THE TASKS >>
A) In the dating forum posts, how did the lunch with the bookstore manager get paid for?
B) In the dating forum posts, why does the first poster not worry about seeming intimidating by asking someone out? Explain in one to three sentences.
C) Carry the dating forum posts forward from their final line.

PAGE EXTRACT >>
====================
That's annoying, I agree. To prevent this I ask if she's seeing anyone, or seeing people right now, or something like that. It's still "putting her on the spot" in a way, so I only ask when I'm ready to hear the answer.

 

Personally, I don't worry about being intimidating simply by asking someone out. If someone is that timid about it (or that uninterested, or that unavailable, or whatever) then I don't want to date them.

Posted
...OR, assume it's NOT a date?

 

I had a sitaution, a while back, where I picked up this store manager of a bookstore. She barely knew me, only talked a couple of times, it was bookstore in a mall.

 

I asked her if she went on her lunch break, we could get lunch at the cafe court. We got lunch, but we went dutch (she paid her own).

 

We sit down to talk to get to know each other further, and then she mentioned her boyfriend in conversation, "blah blah blah blah, me and my boyfriend, blah blah blah blah"

 

And that's all I heard, lol

 

I said to her, "So, um....what would your boyfriend think if you went to have lunch with a man you just met at a bookstore?"
====================
DATA SECTION >>
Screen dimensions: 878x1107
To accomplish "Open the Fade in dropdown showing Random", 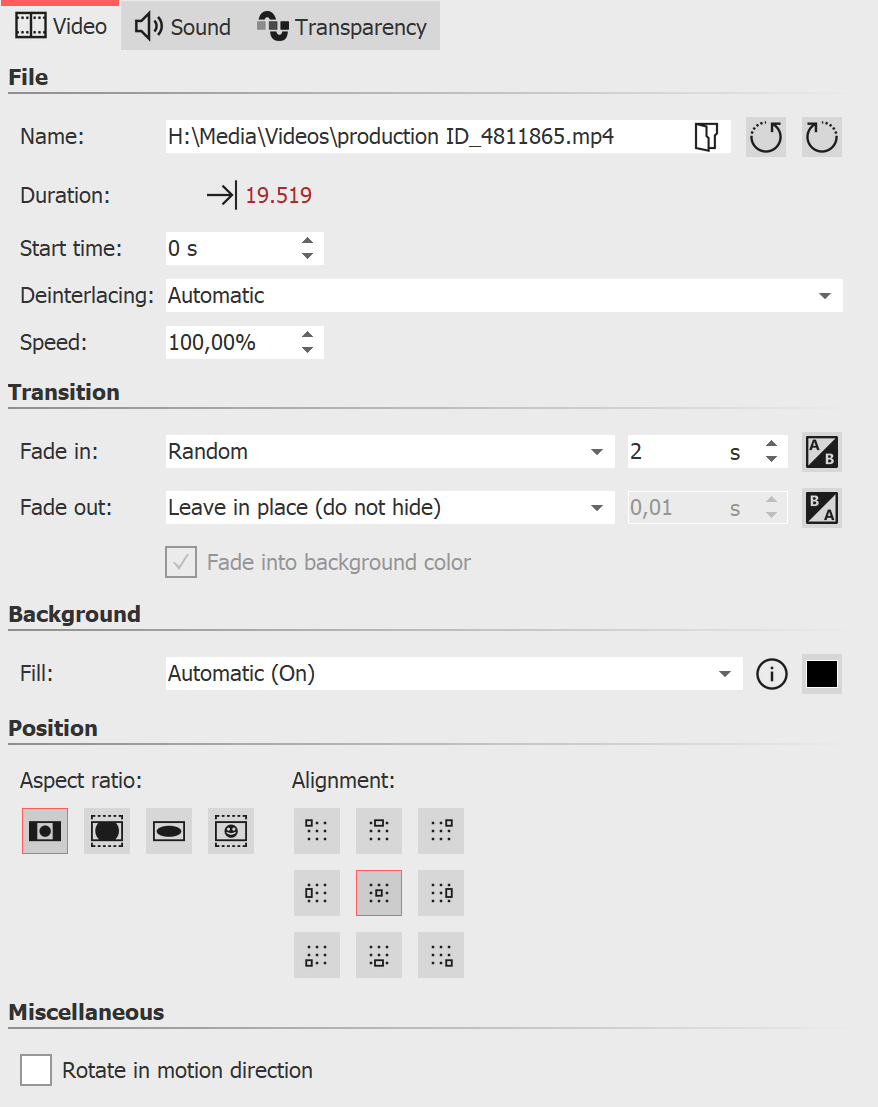I will coord(598,451).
====================
PER-TASK OUTPUTS >>
A) They went dutch, with her paying for her own meal.

B) The poster reasons that if someone is so timid about being asked out, or so uninterested or unavailable, then that is not a person the poster wants to date. Any intimidation therefore only screens out unsuitable matches.

C)
And she said, "Well, there's nothing wrong with joining someone for lunch, right?"

 

And I said, "well, you're involved with someone, if I was your boyfriend, I sure wouldn't want you spending time with some guy that picked you up at a bookstore."

 

At least you have class.

 

Needless to say, I planned on not seeing her again.

 

But I wonder, I have been having success at getting women's numbers, and arranging dates....but I'm wondering if THEY think it's a date.

 

Well, if you feel like clarifying, you could always say to them when you get their number: I'd like to call you up and ask you out sometime. Or, say: Would you like to go on a date with me sometime?

 

I had a situaiton where a woman had to call me BACK after I asked her out and asked me:

 

"Hey, I just wanted to ask you, did you want to go out as friends or as a date?"

 

ANd I said, "Um...a date, of course"

 

And she said, "Um.....yeah, sorry, but no."

 

Yeah that sucks, but she did you a favor. She could've gone out with you, maybe multiple times, then told you later she just wants to be friends

 

Ouch.

 

Should one PHRASE their wording, "Hey, want to go out on a date with me?" or "Shall I take you out to dinner this Sat night?"

 

Those lines could work

 

Is it the way you phrase your words when asking out a woman. I usually use the words "get together".

 

That sounds a little like "friendly" get together.

 

I think people don't use the word "date" in a sentence, because it scares off women, I had a male friend that got "dates" with women, without calling it a date, helps alleivate the pressure off the woman.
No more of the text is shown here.